Tiber Island, Rome Isola Tiberine
A Roman legend has it that the Tiber Island was formed when, at some time in the distant past, a heavy laden ship sank in mid stream; and indeed the island has something of the air of a huge vessel stranded in the Tiber. The obelisk which once stood on the island must in its day have looked like a mast. Another explanation, based on historical grounds, is that the island was formed by an accumulation of silt produced by waste from cargoes of corn after the expulsion of the Tarquins. About 200 B.C. there was a sanctuary of the healing god Aesculapius and his sacred snakes on the island where, according to another legend, the god's boat had once called in.
Tiber Island Map
Transit: Bus: 15, 23, 26, 44, 56, 60, 65, 75, 170, 710, 718, 719, 774.
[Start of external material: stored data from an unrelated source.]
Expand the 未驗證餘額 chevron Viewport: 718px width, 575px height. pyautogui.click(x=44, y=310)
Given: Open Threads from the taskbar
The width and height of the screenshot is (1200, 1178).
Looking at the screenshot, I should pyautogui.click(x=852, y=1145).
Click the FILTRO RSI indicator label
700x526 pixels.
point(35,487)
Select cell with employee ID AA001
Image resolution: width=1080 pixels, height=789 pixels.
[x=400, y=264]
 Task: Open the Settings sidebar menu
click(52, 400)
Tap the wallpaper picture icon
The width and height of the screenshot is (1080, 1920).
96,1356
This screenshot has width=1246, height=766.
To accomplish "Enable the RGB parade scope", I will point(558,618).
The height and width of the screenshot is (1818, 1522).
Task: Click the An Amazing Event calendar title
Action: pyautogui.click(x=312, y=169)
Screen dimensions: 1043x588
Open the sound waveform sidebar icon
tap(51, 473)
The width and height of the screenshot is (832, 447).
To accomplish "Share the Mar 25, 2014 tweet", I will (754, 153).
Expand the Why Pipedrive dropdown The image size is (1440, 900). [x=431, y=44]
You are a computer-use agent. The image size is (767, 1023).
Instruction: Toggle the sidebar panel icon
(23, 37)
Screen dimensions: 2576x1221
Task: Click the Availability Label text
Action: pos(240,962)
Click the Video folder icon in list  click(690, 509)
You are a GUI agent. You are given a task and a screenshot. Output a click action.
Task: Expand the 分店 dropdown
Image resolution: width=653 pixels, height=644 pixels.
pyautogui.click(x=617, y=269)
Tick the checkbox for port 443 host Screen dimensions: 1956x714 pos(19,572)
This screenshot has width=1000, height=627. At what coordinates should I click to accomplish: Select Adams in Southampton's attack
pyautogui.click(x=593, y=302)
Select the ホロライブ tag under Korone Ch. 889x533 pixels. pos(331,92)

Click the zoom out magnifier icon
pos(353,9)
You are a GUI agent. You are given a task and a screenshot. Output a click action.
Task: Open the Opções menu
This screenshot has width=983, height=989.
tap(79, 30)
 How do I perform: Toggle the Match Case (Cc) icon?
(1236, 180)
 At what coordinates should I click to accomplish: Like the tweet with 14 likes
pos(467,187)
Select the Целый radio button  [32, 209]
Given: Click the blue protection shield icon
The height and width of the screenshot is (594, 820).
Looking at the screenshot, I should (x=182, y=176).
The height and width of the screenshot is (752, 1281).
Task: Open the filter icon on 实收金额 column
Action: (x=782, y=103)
The existence of the Isola Tiberine made this a convenient place for bridging the Tiber. In 62 B.C. the consul L. Fabricius built the Ponte Fabrico, Rome's oldest surviving bridge, which links the island with the left bank of the river and the Capitol. It is popularly known as the Ponte dei Quattro Capi ("Bridge of the Four Heads") after two four-headed herms on the balustrades. On the island are the Fatebenefratelli Hospital - maintaining the tradition of healing associated with Aesculapius - and the church of San Bartolomeo, built at the end of the 10th century by the Emperor Otto III on the ruins of the temple of Aesculapius and restored in the Baroque period. Notable features of the church are the beautiful Romanesque campanile and a marble well-head at the entrance to the chancel (probably over the spring belonging to the ancient sanctuary) carved with figures of Christ, St Adalbert of Bohemia, an Apostle (probably Bartholomew) and Otto III.
The Isola Tiberine is linked with the right bank of the Tiber (Trastevere) by the Ponte Cestio, built by Lucius Cestius in 46 B.C. and renewed on a number of occasions under the Empire.